動楽亭で桂あやめさんと林家小染さんの会。

会の名前は「ネタ下ろし」と「卸売市場」をかけたもの。これが第1回目となる。入りは40人くらいだった。
今回のゲストはパペット落語で有名な笑福亭鶴笑さん。小染さんによると、鶴笑さんが使用するパペットは全て自分で手縫いしたものだそうだ。何と器用な!
- 桂さろめ/犬の目
- 桂あやめ/危険な女たち (あやめ 作)
- 林家小染/算段の平兵衛
- 笑福亭鶴笑/彦八出世物語 (大道芸!?)
- 桂あやめ/猿後家
二番太鼓のお囃子で、笛の音が掠れて殆ど鳴っていない。場内から笑いが起こる。
そして開口一番、(あやめさんの一番弟子)さろめさんが登場。「みなさんもお気付きでしょうが、笛は私が吹きました。全員ネタ下ろしの会ということで、笛も初物です」と。

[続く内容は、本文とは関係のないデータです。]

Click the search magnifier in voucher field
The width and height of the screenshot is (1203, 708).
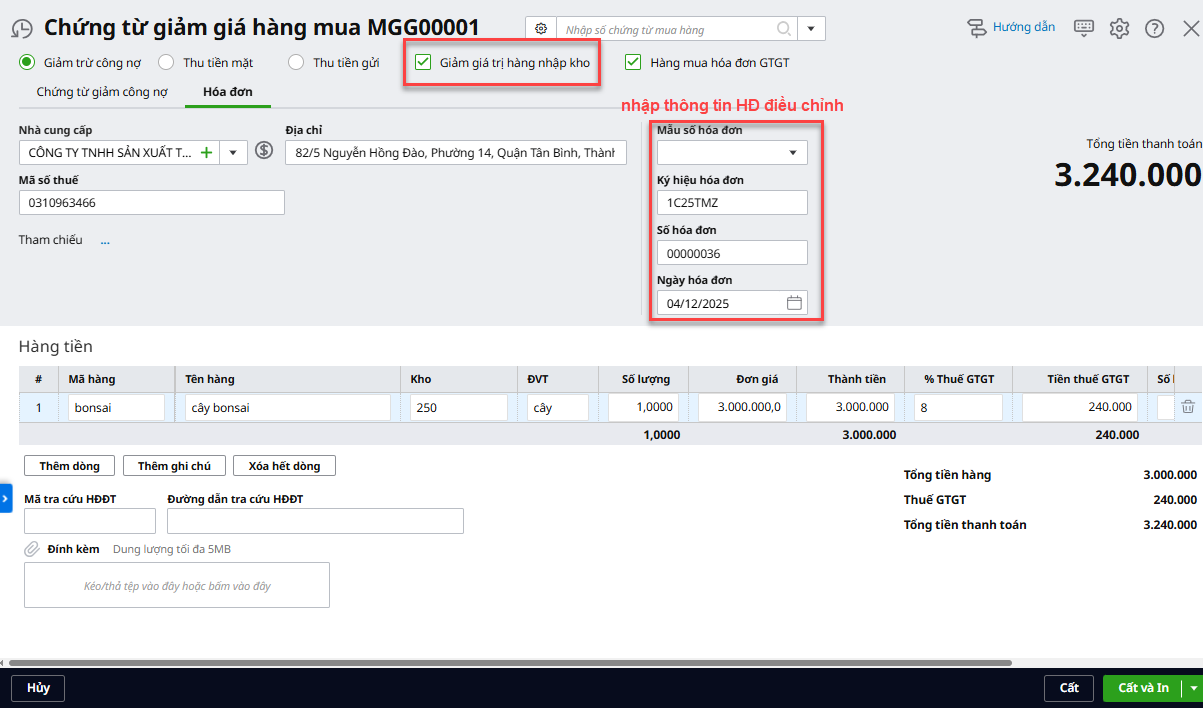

ちなみに落語会での笛は通常噺家が担当するが、今まで僕が「この人は名手だなぁ」と感心したのは桂 米左さんと月亭八天さんである。
さろめさんは江戸弁での口演。山形県出身ということで、彼女にとってどういう形がもっとも相応しいのか現在、模索中であるとあやめさんの弁(初高座は関西弁で「東の旅・発端」だった)。今回は笑福亭生喬さんが上方の噺を逐一、関東の言葉に翻訳して彼女に口伝したという。
「危険な女たち」は24-5年前のディスコ全盛期にあやめさんが創作した噺。ちゃんと現代に合うようアレンジが施されていて、すこぶる面白かった。

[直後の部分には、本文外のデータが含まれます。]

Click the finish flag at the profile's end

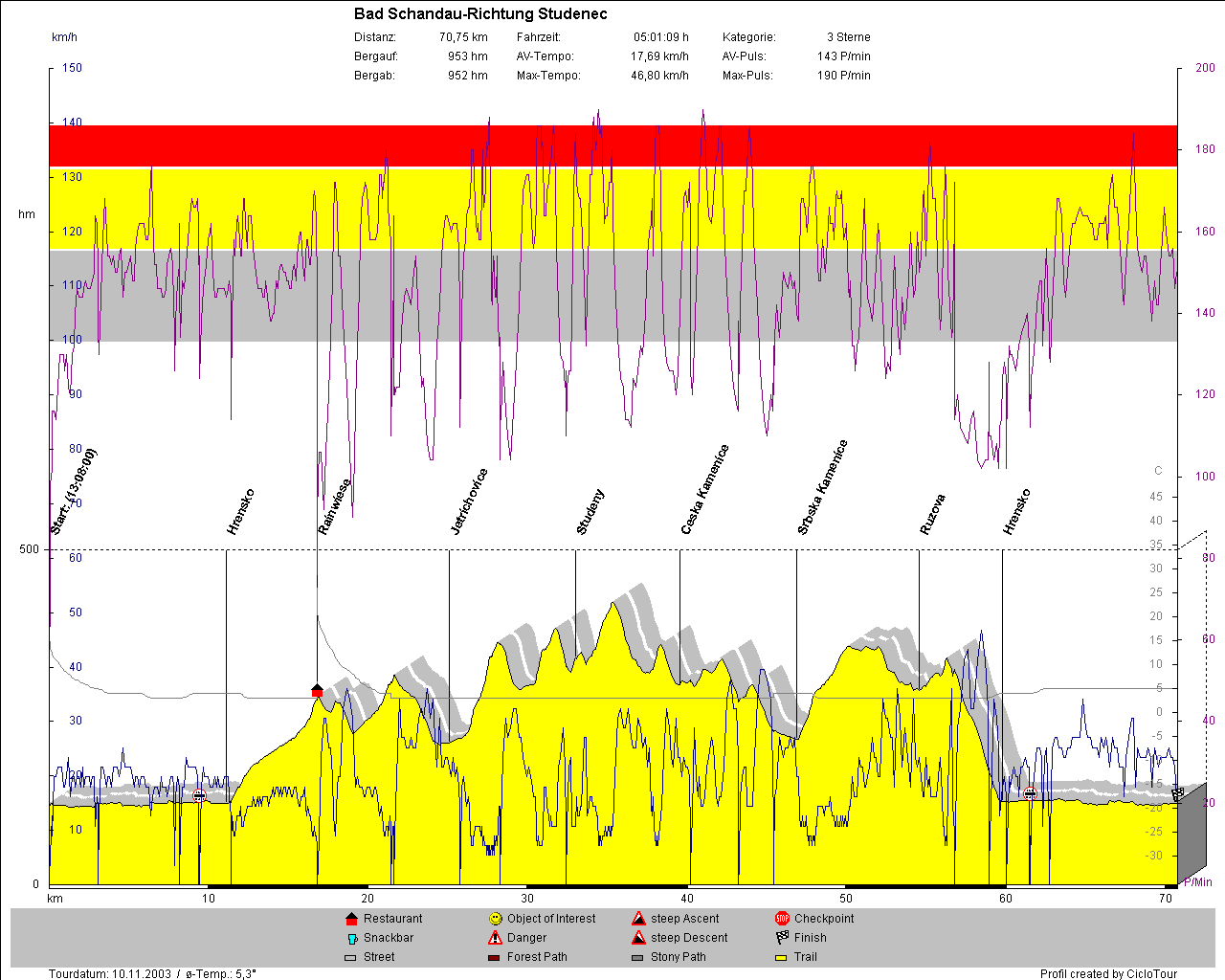[1177, 793]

またマクラで、バブル時代だったその頃に寺社建築「金剛組」の宴会で司会のアルバイトをされたエピソードを話されたのだが、なんとここは創業が千四百年前で四天王寺を建築したとか!日本最古かつ世界最古の企業らしい。そんな会社が存在するなんて、正に関西ならではであろう。
朝ドラ「ちりとてちん」にも登場した「算段の平兵衛」を生で聴いたのはこれが初めて。この噺を現代に蘇られた桂 米朝さんの高座をDVDで観たことはある。主人公が実に悪い男で、それを魅力的に演じ、笑いを取るのは大変難しい。小染さんは巧みにこなし、主人公の嫌らしさを感じさせない、むしろ好感の持てる人物に仕立て上げた。

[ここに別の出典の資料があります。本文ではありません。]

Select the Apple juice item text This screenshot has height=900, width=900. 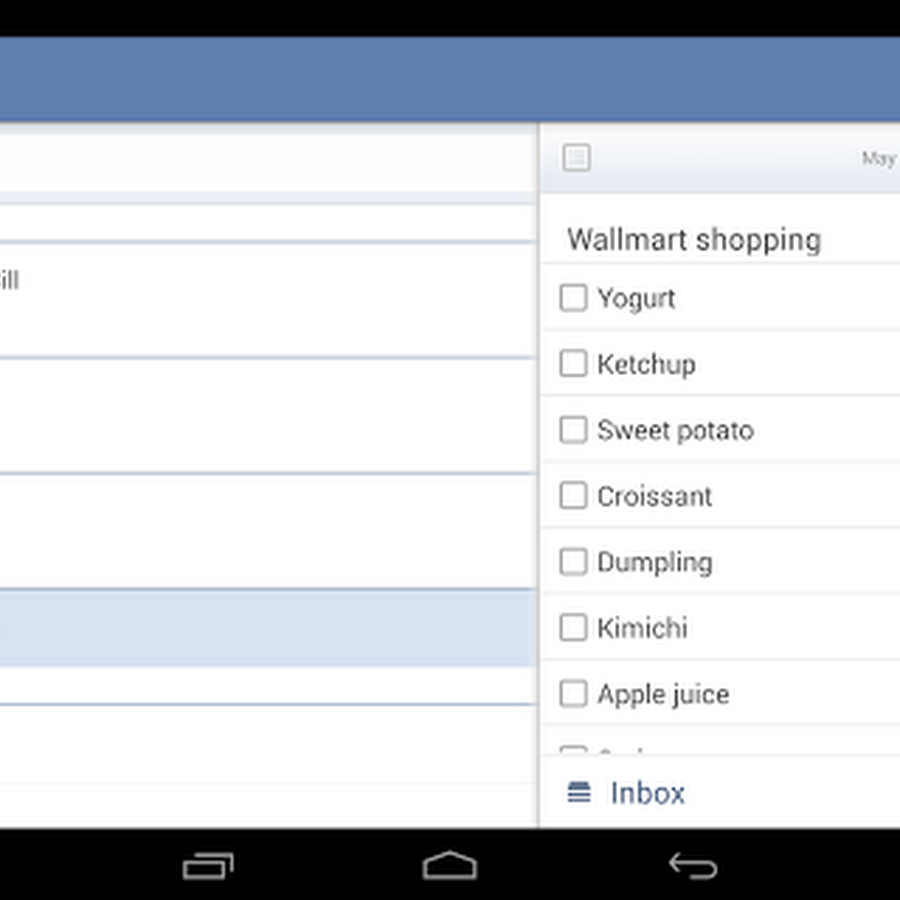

鶴笑さんもネタ下ろし。先ずは座布団に座り、旦さんと丁稚・定吉との会話から始まる。そこへ表に大道芸人登場。一旦楽屋に引っ込み、道具を携え再び舞台へ。ここからユニークな鶴笑ワールドが展開される。客席から輪投げをしてもらい、首で受ける。紙切りをしてその輪をくぐり、ワイヤーハンガーもくぐり抜ける。さらにイギリスの刑務所で使用されているという拘束服を着てお客にしっかり縛ってもらい、そこからの脱出にも見事成功。やがてこの大道芸人は噺家に転向し、米沢彦八という名で大成功を収めたとさ。 <んな、あほな!